To the best of my knowledge, none of these use cases actually benefit at all from double hashing.

Later additions at first copied this practice, presumably because the rationale wasn't that well understood, and continuing with the same approach was easiest to convince people was safe:

  • P2SH addresses (BIP13) use truncated double-SHA256 as a checksum.
  • P2SH scriptPubKeys (BIP16) use SHA256+RIPEMD160 of the script.
  • WIF ("wallet import format") private keys also use truncated double-SHA256 as a checksum.
  • The same is true for the extended key xpub and xprv formats (BIP32). The derivation algorithm for keys there uses (single) SHA-512, however.
  • P2WPKH scriptPubKeys use SHA256+RIPEMD160 hashes of the public key (BIP141)
  • Witness transaction identifiers (wtxids) use double-SHA256 like normal txids do (BIP141).
  • The witness Merkle tree uses the same double-SHA256 based hashing as the transaction tree (BIP141).
  • The message being ECDSA signed for authorizing witness v0 scripts is the double-SHA256 hash of a different message scheme (BIP143).

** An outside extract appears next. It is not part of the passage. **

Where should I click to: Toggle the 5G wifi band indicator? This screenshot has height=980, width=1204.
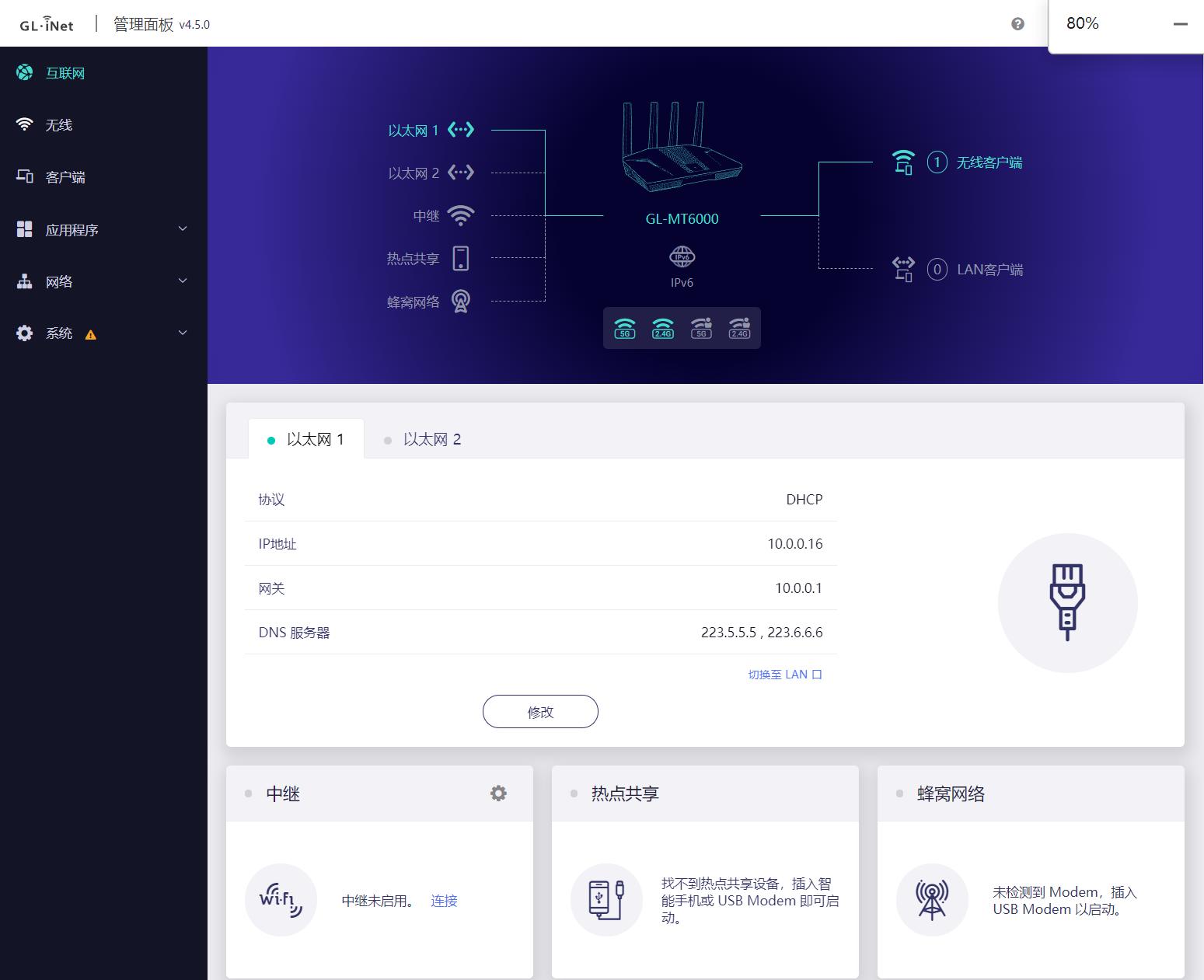click(623, 328)
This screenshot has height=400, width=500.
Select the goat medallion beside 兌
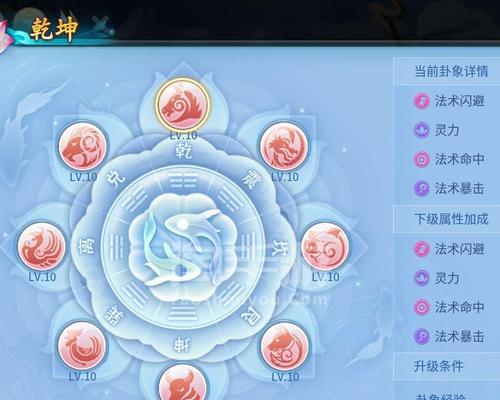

In more modern additions, it is no longer used:

  • P2WSH scriptPubKeys use a single SHA256 hash of the public key (BIP141).
  • Bech32 and Bech32m address encoding (used for native P2WPKH, P2WSH, and soon, P2TR) addresses use a checksum based on error correction codes, not hashing (BIP173 and BIP350).
  • The upcoming taproot softfork will introduce P2TR scriptPubKeys, which combine public keys and scripts, in a scheme which involves multiple hashing steps, but they are all single-SHA256 (with a tag prefixed to them to guarantee uniquenesss). The same is true for the message being (Schnorr) signed, and the hash inside the signature algorithm. (BIP340, BIP341, BIP342).

In addition, various places where no cryptographically-sized hash is needed have been using other hash functions too:

  • In the (now deprecated) server-side Bloom filtering protocol, MurmurHash3 was used to determine filter positions (BIP37).
  • In client-side compact block filtering, SipHash-2-4 is used to determine filter positions (BIP158).
  • In the compact block P2P protocol extension, SipHash-2-4 is used to generate short (48-bit) transaction identifiers (BIP152).

Disclaimer: I'm a co-author of several proposals mentioned here, and may have forgotten other extensions.